Yazılı Görevler:
A. Mahalle konulu metinde "Ne mahalleli, kaldı" sözleriyle başlayan cümlede artık kalmadığı söylenen şeyleri metindeki sırayla listeleyin.
B. Mahalle konulu metnin "Mahalleler de terk" ifadesinden "gözettiği dostlar, nerede?" ifadesine kadar olan kısmını hiç değiştirmeden tekrar yazın.

Kaynak Metin:
Mahalleler de terk edip gitti bizi.
“Mahallemiz” diyerek sahiplendiğimiz, içinde yaşadığımız, birbirimizi tanıdığımız ve acı tatlı günlerde ortak olduğumuz “bizim mahalle” vardı.
Kentleşmeyi mi yanlış uyguladı bu toplum; Batılılaşma denilen hastalığa kırk derece ateşle mi yakalandı, yoksa her türlü araçla dayatılan karma ve bozuk kültürü kendi öz kültürüne mi tercih etti, bilmem; ama maalesef aileden sonra toplumun en önemli temel taşı olan mahalleyi göz göre göre; kaybettik. Ne mahalleli, kaldı ne mahallenin namusu, ne mahalle büyüğü ne de mahalle delisi…
Mahalle Bakkalı şurada burada varlığını sürdürse de mesela mahalle arkadaşlığı kaldı mı? Öz kardeşi gibi birbirini sevip saydığı, koruyup gözettiği dostlar, nerede?
Mahallenin kabadayısı bile olurdu da kendi mahallesinin insanına yan bakmaz, tam aksine yan bakana duvar olurdu adeta…
Osmanlıdan kalma mahalle bekçileri vardı, özellikle hava kararmaya başlamasından sabah aydınlığına kadar mahalleyi gezen, asayişi sağlayan; iki de bir öttürdüğü düdüğü ile ‘Ben buradayım haaa’ diye haber salan Bekçi babalar…
Herkes herkesi tanırdı mahallede; ninesinden toruna, torununun torunundan dayısına, amcasına kadar yedi sülalesini tanır, sayar, hangi işi yaptığını, tahsilini, nerede yaşadığını, kiminle evli olduğunu, huyunu suyunu, içkisini, kumarını bilirdi. Varsa hatalı, işlenen bir ayıp ‘kol kırılır yen içinde kalır’ dendiği gibi mahallenin sınırlarını taşmazdı kolaylıkla…
Kızılcaoba Mahallesi Camii, Güneşli Mahallesi Camii gibi mahallenin camisi veya mescidi vardı; ya da Camii Hatip Mahallesi, Ali Bey Camii Mahallesi gibi mescidin veya caminin mahallesi. Osmanlı döneminden geçen asrın başına kadar mahalleler camilerin adıyla anılırdı daha çok. Bu camilerde mahalleli namazını kılardı, cenaze namazı kılınırdı. Devam edenlerden gelmeyen olursa nedeni araştırılır, bir derdinin, sıkıntısının olup olmadığı öğrenilir ve ona göre hareket edilirdi.

Verilen Bilgiler:
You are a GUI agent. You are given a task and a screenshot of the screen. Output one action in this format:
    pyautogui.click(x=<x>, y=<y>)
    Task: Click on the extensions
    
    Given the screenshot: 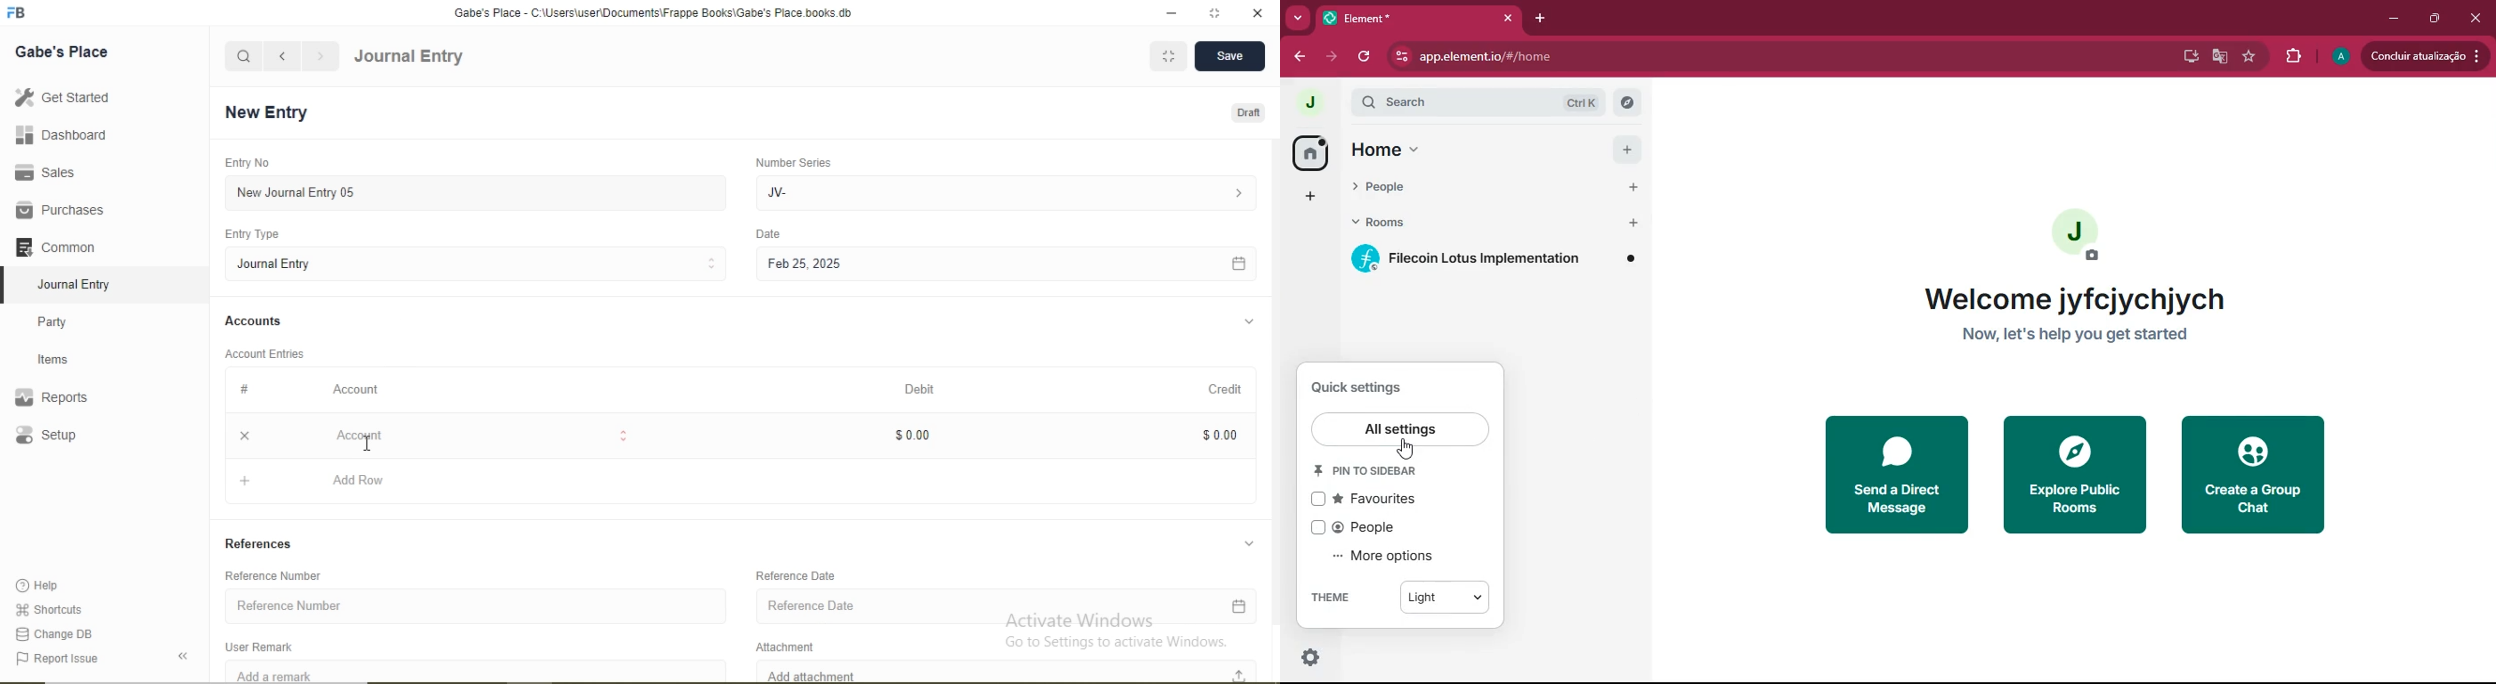 What is the action you would take?
    pyautogui.click(x=2294, y=56)
    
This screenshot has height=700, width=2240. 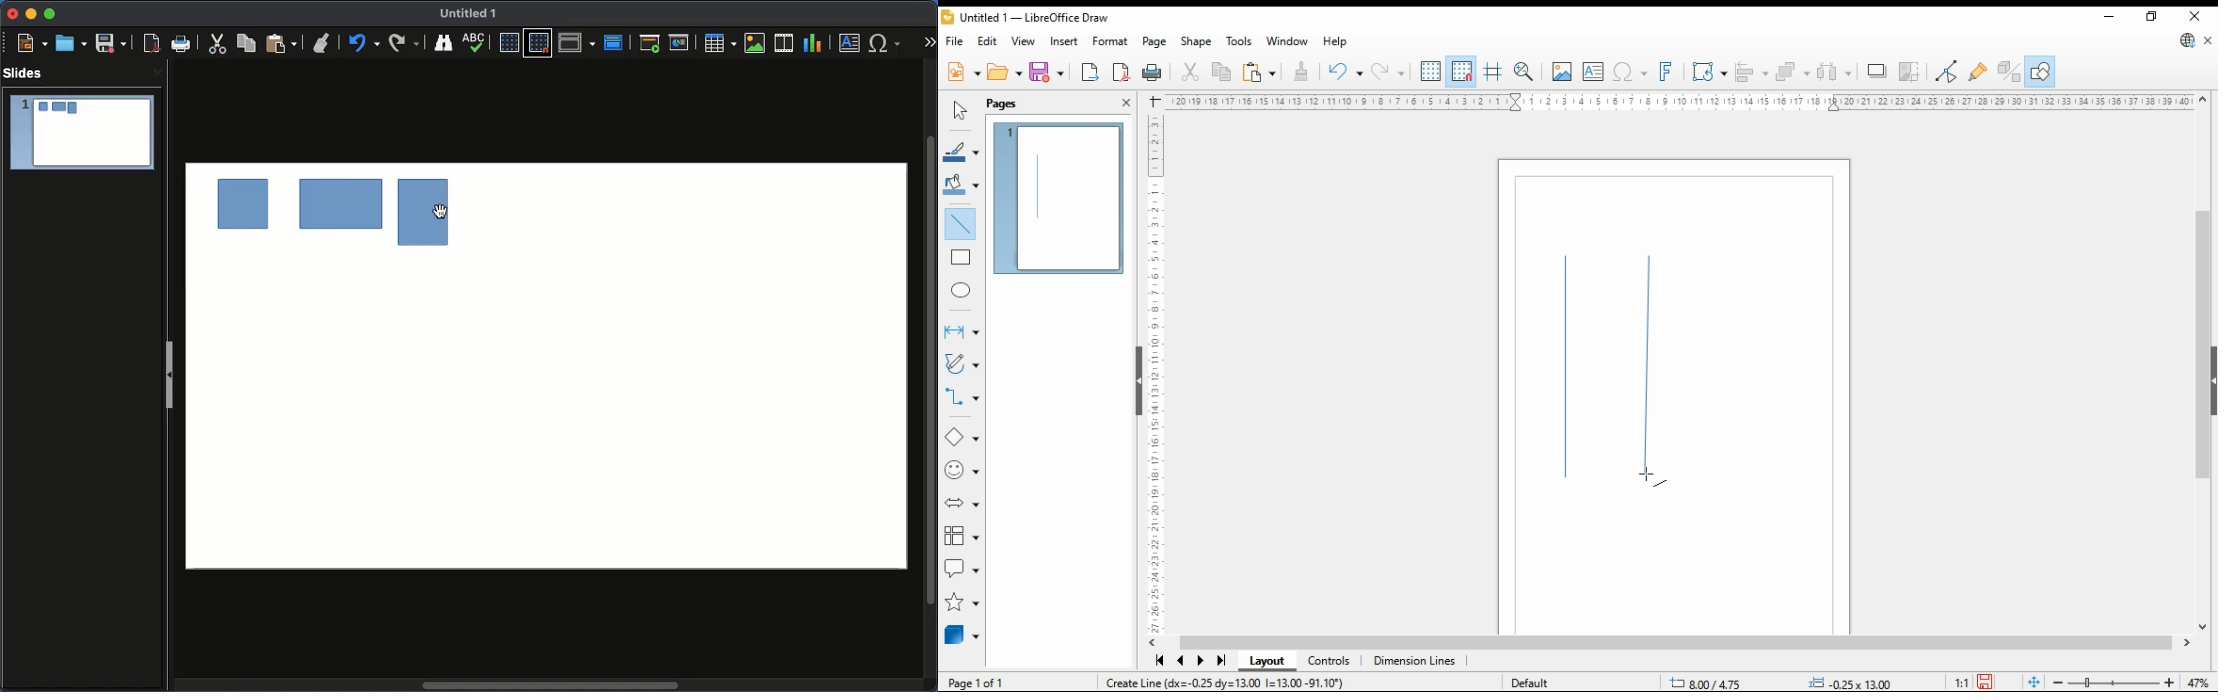 What do you see at coordinates (1065, 41) in the screenshot?
I see `insert` at bounding box center [1065, 41].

Görev Yanıtları:
A.
- mahalleli
- mahallenin namusu
- mahalle büyüğü
- mahalle delisi

B.
Mahalleler de terk edip gitti bizi.
“Mahallemiz” diyerek sahiplendiğimiz, içinde yaşadığımız, birbirimizi tanıdığımız ve acı tatlı günlerde ortak olduğumuz “bizim mahalle” vardı.
Kentleşmeyi mi yanlış uyguladı bu toplum; Batılılaşma denilen hastalığa kırk derece ateşle mi yakalandı, yoksa her türlü araçla dayatılan karma ve bozuk kültürü kendi öz kültürüne mi tercih etti, bilmem; ama maalesef aileden sonra toplumun en önemli temel taşı olan mahalleyi göz göre göre; kaybettik. Ne mahalleli, kaldı ne mahallenin namusu, ne mahalle büyüğü ne de mahalle delisi…
Mahalle Bakkalı şurada burada varlığını sürdürse de mesela mahalle arkadaşlığı kaldı mı? Öz kardeşi gibi birbirini sevip saydığı, koruyup gözettiği dostlar, nerede?